• ESTRATTO SCELTO

◆ ◆ ◆

Keynes è il padre della macroeconomia. La brillantezza e la popolarità delle sue intuizioni hanno generato un dibattito epocale sulle ricette di politica economica: dalla scuola monetarista al modello neokeynesiano, passando per la critica di Lucas.

Le intuizioni di Keynes

John Maynard Keynes è noto per essere il padre per eccellenza della macroeconomia.

L’evoluzione del suo pensiero economico trova espressione in due delle sue principali opere: il Trattato sulla moneta (1930) e la Teoria generale dell’interesse, dell’occupazione e della moneta (1936). Nella prima, le posizioni di Keynes ricalcano l’approccio neoclassico all’analisi del mercato della moneta, mentre nella seconda, l’economista introduce concetti innovativi in merito alla domanda di moneta e al meccanismo di trasmissione della politica monetaria.

In primo luogo, la domanda di moneta viene ricondotta, oltre che al movente transattivo e precauzionale, anche a quello speculativo, consentendo ai soggetti di stabilire in quali proporzioni detenere il reddito in moneta piuttosto che in titoli, sulla base delle proprie opinioni circa il livello del tasso di interesse nel lungo periodo.

◆ ◆ ◆

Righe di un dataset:

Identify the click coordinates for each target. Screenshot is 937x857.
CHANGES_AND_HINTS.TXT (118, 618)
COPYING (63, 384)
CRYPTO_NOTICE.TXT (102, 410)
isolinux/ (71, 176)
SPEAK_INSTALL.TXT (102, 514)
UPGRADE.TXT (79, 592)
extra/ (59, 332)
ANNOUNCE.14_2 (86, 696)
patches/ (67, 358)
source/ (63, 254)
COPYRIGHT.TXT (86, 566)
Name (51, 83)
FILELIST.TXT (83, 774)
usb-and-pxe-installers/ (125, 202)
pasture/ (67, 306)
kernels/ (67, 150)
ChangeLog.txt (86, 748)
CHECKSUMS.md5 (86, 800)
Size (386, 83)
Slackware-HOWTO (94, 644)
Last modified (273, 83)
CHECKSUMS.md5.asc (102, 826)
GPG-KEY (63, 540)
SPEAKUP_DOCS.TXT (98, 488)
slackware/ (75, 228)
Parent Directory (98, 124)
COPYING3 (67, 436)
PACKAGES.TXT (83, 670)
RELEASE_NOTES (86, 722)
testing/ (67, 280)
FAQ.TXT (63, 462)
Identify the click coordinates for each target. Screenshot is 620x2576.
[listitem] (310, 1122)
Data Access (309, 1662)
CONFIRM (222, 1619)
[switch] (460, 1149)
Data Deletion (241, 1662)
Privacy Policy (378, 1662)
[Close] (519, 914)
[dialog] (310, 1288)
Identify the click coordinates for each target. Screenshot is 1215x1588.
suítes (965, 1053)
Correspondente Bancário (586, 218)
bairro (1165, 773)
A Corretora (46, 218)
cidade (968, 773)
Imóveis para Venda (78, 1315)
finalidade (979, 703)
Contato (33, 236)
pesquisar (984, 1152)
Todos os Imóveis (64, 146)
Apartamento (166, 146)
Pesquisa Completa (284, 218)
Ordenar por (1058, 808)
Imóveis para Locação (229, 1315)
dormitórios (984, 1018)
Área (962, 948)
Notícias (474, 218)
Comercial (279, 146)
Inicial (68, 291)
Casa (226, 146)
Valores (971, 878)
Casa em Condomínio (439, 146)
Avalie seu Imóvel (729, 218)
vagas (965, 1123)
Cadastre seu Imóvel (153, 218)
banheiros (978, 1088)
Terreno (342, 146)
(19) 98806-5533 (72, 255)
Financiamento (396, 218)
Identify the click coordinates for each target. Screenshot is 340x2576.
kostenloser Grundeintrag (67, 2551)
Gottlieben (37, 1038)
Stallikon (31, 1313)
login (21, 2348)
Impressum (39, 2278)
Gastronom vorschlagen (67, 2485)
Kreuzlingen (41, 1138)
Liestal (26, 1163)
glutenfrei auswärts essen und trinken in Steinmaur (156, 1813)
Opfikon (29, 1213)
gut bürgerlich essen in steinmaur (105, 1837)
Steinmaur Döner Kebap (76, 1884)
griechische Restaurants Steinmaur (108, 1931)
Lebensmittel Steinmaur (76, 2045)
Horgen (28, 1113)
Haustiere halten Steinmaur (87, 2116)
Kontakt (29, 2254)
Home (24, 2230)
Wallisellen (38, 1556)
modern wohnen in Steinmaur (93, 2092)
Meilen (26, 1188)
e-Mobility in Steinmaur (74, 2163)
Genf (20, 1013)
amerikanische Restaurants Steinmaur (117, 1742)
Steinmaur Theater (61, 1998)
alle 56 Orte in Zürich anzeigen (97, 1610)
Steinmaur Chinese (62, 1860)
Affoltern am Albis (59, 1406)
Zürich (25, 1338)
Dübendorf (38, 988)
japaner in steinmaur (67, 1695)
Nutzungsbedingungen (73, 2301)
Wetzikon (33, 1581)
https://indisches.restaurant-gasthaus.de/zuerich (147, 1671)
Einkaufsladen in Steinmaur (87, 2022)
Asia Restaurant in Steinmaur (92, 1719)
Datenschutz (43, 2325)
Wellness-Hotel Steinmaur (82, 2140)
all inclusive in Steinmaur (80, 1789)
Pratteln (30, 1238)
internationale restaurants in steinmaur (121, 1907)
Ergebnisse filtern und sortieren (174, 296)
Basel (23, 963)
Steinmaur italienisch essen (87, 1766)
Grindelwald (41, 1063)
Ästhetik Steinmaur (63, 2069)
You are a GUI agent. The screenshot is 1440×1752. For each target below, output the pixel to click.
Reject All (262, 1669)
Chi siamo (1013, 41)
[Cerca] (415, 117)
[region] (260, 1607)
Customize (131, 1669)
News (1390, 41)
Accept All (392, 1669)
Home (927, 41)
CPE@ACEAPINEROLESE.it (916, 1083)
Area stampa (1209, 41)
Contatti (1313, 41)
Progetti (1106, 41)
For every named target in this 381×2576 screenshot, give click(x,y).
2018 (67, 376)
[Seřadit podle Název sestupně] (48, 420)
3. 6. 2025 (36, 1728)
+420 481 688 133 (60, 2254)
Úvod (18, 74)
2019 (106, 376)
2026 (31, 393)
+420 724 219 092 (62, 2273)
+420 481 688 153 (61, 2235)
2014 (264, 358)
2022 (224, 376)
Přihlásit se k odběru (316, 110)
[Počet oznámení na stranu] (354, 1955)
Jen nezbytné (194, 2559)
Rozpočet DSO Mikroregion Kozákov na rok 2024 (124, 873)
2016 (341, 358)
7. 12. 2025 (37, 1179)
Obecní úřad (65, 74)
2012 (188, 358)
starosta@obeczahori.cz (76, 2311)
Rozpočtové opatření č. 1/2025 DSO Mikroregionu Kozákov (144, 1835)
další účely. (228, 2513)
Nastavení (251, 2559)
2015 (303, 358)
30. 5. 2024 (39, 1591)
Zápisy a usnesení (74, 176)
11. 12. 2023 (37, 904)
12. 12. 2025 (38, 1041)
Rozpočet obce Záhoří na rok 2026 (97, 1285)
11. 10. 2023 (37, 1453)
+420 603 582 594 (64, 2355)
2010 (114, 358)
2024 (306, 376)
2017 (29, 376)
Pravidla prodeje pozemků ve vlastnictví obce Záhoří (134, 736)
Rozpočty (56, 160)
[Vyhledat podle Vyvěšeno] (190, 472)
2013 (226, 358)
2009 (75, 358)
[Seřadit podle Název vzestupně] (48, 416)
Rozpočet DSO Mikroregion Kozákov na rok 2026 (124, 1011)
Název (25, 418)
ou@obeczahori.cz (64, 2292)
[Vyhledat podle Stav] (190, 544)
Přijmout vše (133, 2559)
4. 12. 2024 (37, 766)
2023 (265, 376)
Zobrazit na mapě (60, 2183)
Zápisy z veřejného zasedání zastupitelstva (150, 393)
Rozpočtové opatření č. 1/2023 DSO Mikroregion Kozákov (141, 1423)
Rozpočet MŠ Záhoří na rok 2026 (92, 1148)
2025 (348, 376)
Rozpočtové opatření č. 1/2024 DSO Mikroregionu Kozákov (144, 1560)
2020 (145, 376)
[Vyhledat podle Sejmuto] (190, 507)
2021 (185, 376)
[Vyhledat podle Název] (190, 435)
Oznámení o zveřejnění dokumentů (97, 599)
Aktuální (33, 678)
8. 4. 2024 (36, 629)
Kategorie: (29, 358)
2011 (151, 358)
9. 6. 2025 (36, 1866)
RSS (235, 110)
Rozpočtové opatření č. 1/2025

◆ ◆ ◆

• ISTRUZIONI
1) Per favore, riscrivi il tratto dell'estratto su Keynes da "Keynes è il" fino a "della politica monetaria.", mettendo "teoria macroeconomica" al posto di "macroeconomia".
2) Secondo l'estratto su Keynes, in che anno uscì il Trattato sulla moneta?
Le voci non hanno alcun ruolo in questo esercizio.

• ELENCO SOLUZIONI
1)
Keynes è il padre della teoria macroeconomica. La brillantezza e la popolarità delle sue intuizioni hanno generato un dibattito epocale sulle ricette di politica economica: dalla scuola monetarista al modello neokeynesiano, passando per la critica di Lucas.

Le intuizioni di Keynes

John Maynard Keynes è noto per essere il padre per eccellenza della teoria macroeconomica.

L’evoluzione del suo pensiero economico trova espressione in due delle sue principali opere: il Trattato sulla moneta (1930) e la Teoria generale dell’interesse, dell’occupazione e della moneta (1936). Nella prima, le posizioni di Keynes ricalcano l’approccio neoclassico all’analisi del mercato della moneta, mentre nella seconda, l’economista introduce concetti innovativi in merito alla domanda di moneta e al meccanismo di trasmissione della politica monetaria.

2) Nel 1930.